For Nomids you need 1 specialty “Pyramid Die” and 10 pyramid trios all different colours. The individual boxed game comes with everything you need, and I absolutely loved admiring the different colours of the pyramid trios. The die has symbols on each face all representing a specific play; deposit, withdraw, dispense, transfer, exchange or wild.
Players start by taking 3 pyramids, one of each size and all different colours, and placing them in front of them. Players then take turns rolling the die and completing the action listed on the die.

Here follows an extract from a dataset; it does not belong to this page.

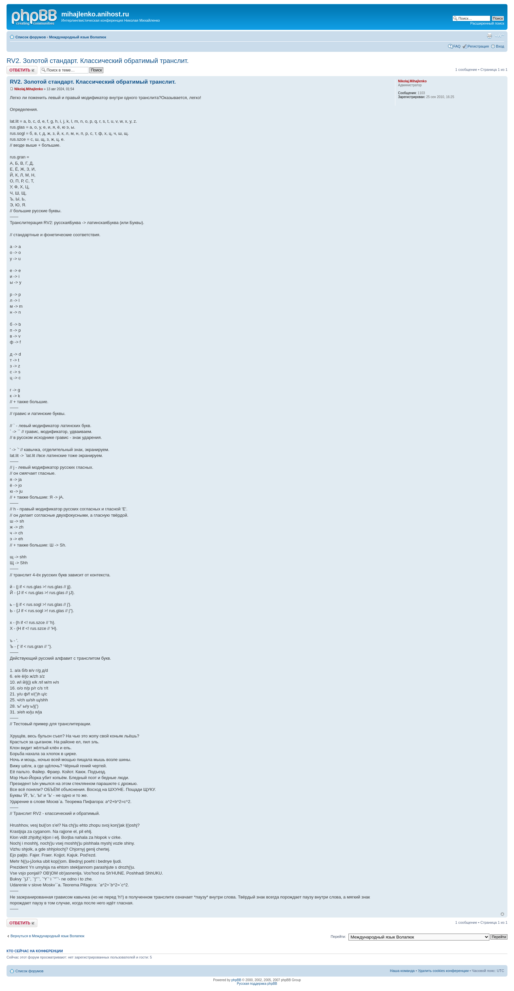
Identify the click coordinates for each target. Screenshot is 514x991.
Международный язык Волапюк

The first player to get rid of all the pyramids in front of them wins.
The potential actions you’ll have to choose from are: deposit: which is return a pyramid from your collection into the pile of pyramids in the middle (or bank), withdraw: take a pyramid from the bank and add it to your collection, dispense: which is to give a player of your choosing a pyramid from the bank, transfer: give a pyramid to another player from a different players collection, exchange, which is to just exchange pyramids from your collection with another players or wild: which is whatever action you choose.
The catch of the game is whenever you have the whole trio of pyramids of one colour, you get to take a bonus action by placing the whole trio back into the bank and remove them from your collection.
The game has simple rules which is great to teach a group of new players, but the strategies and potential plays always keep this game interesting. I find with Nomids, the rounds can either be super-fast or right when you think you’re going to win, you get handed a bunch of pyramids and the tables turn in a blink of an eye. I find this a great warm-up game and fantastic to take on road trips, camping or any adventure of your choosing. The box is compact and fits into any bag with ease, and with being able to play up to 10 people, no one has to worry about being left out.